Chinese leader Xi Jinping has declared the crisis the country's biggest priority, as tens of millions of people remain in lockdown as a precaution against contagion.
Japan's Nikkei 225 index gained 0.6% to 23,104.76, while the Kospi in South Korea jumped 2% to 2,158.30. Australia's S&P ASX/200 rose 0.4% to 6,948.70, while the Hang Seng in Hong Kong climbed 1.0% to 26,628.96. The Shanghai Composite jumped 1.3% to 2,783.45. Taiwan's benchmark surged 1.8% and the Sensex in India gained 2%.
“The market is still, for the most part, in the fear mode, but as traders consume more economic data fallout, the hit to the real economy should become more apparent. Then the market will get steered by data, not opinions, or the herd mentality," Stephen Innes of AxiCorp said in a commentary.

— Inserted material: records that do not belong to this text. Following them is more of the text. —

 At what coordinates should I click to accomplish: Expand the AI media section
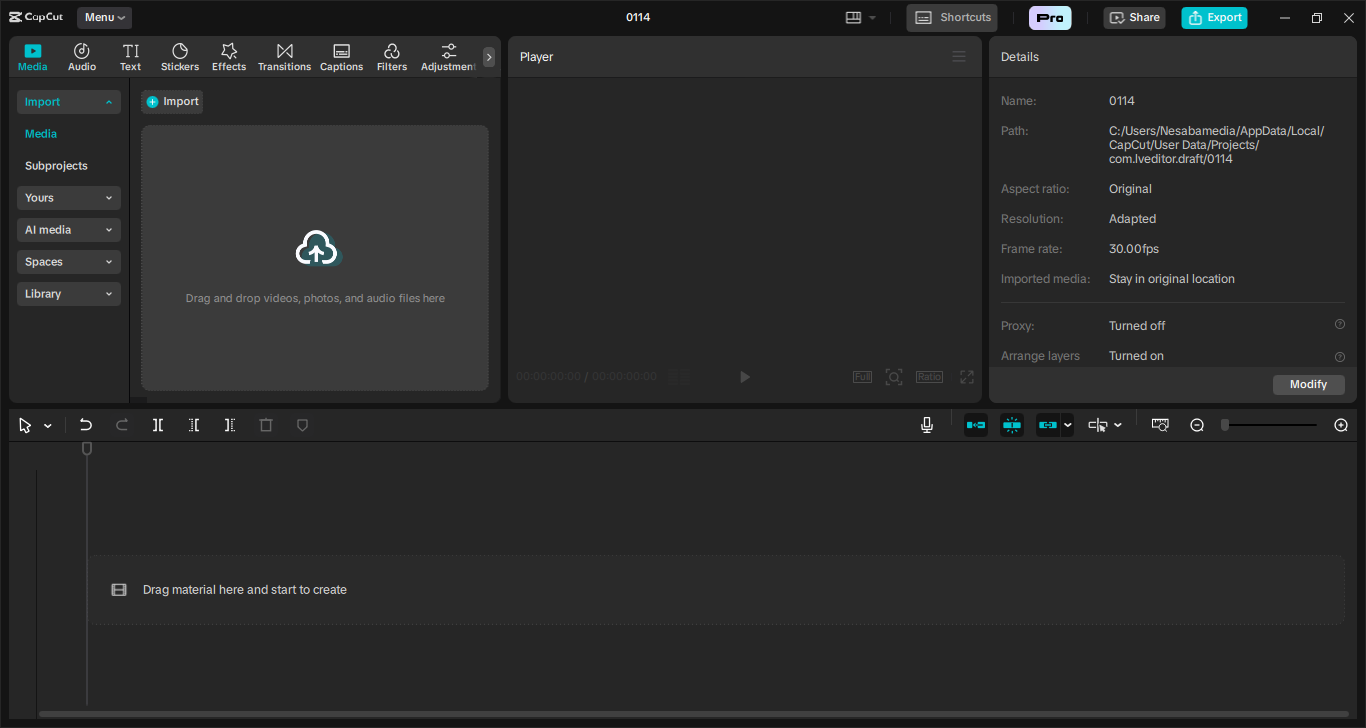pyautogui.click(x=69, y=230)
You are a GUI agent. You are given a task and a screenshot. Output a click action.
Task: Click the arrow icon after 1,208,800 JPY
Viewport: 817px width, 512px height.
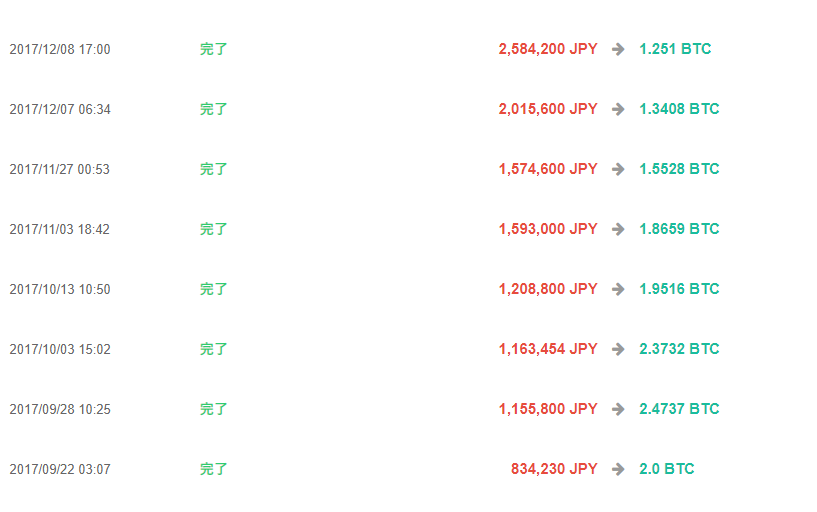[618, 289]
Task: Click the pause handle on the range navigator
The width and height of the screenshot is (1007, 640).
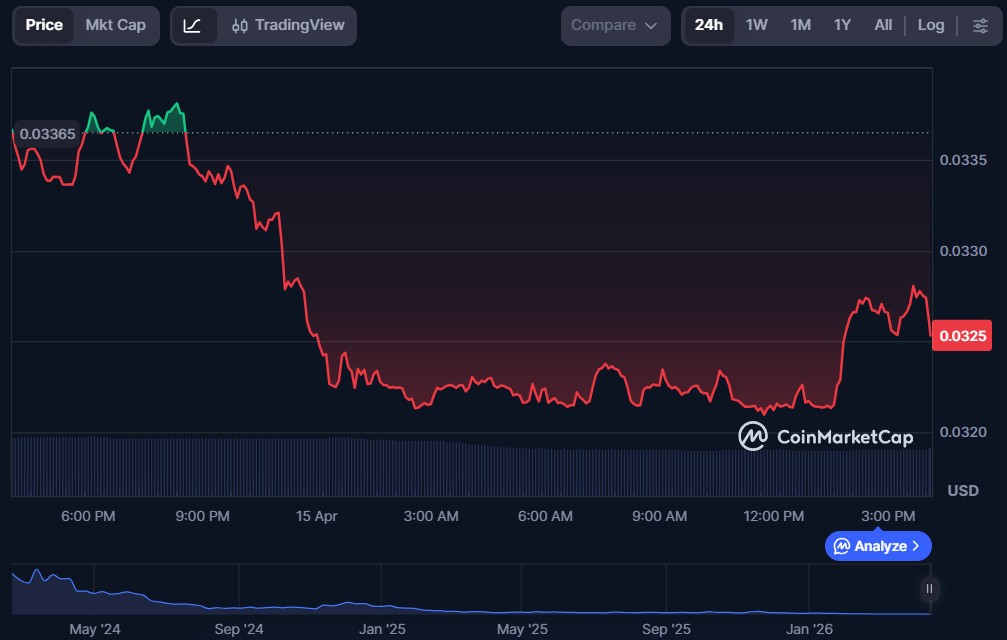Action: click(929, 588)
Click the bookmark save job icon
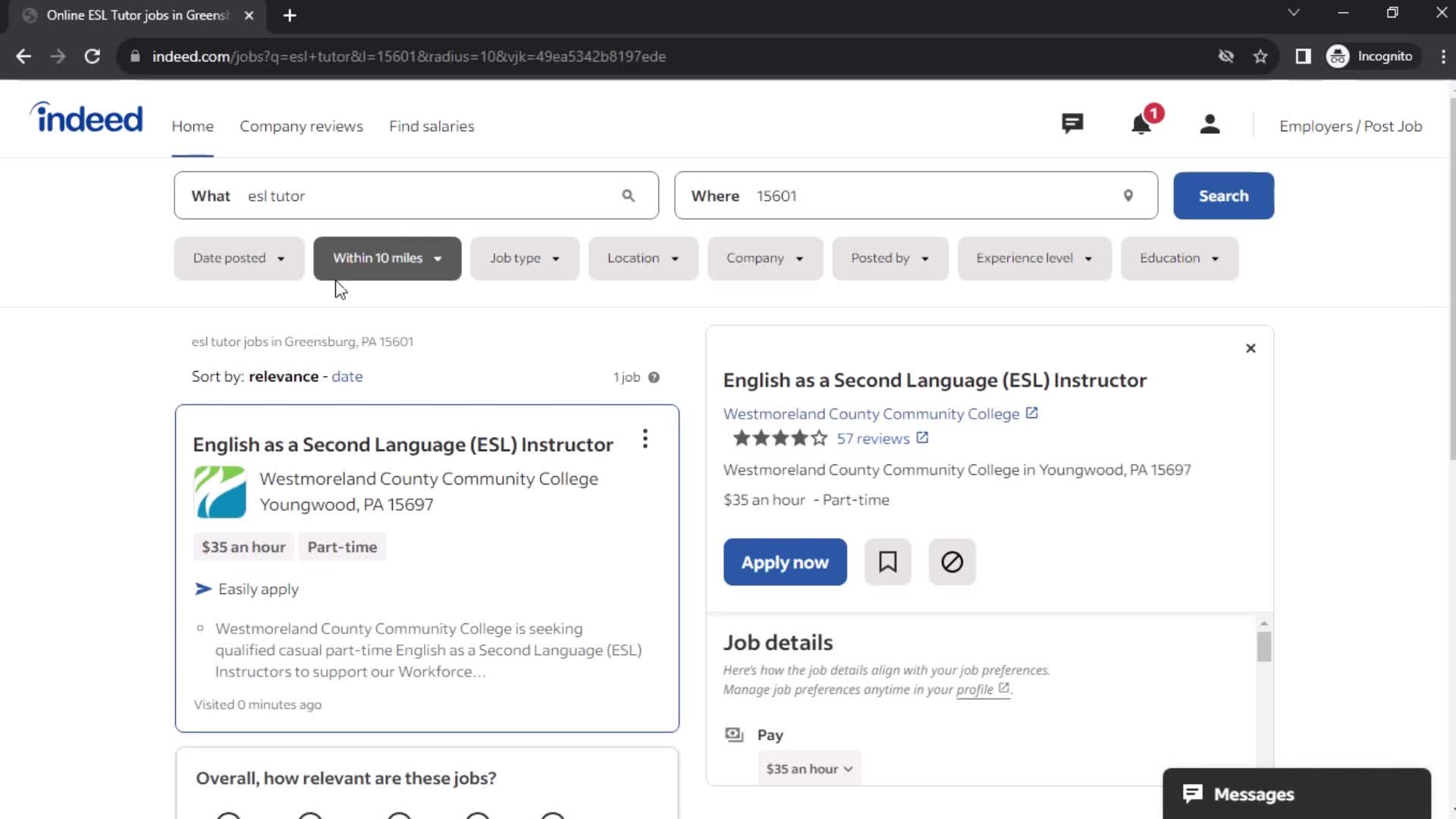 click(887, 561)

Overnight, U.S. stocks recovered some of their losses from earlier weeks, though a warning signal of recession in the bond market was still flashing red. and oil tumbled on worries about weakened demand. The S&P 500 rose 0.7%, to 3,248.92. The Dow Jones Industrial Average picked up 0.5%, to 28,399.81, and the Nasdaq added 1.3%, to 9,273.40.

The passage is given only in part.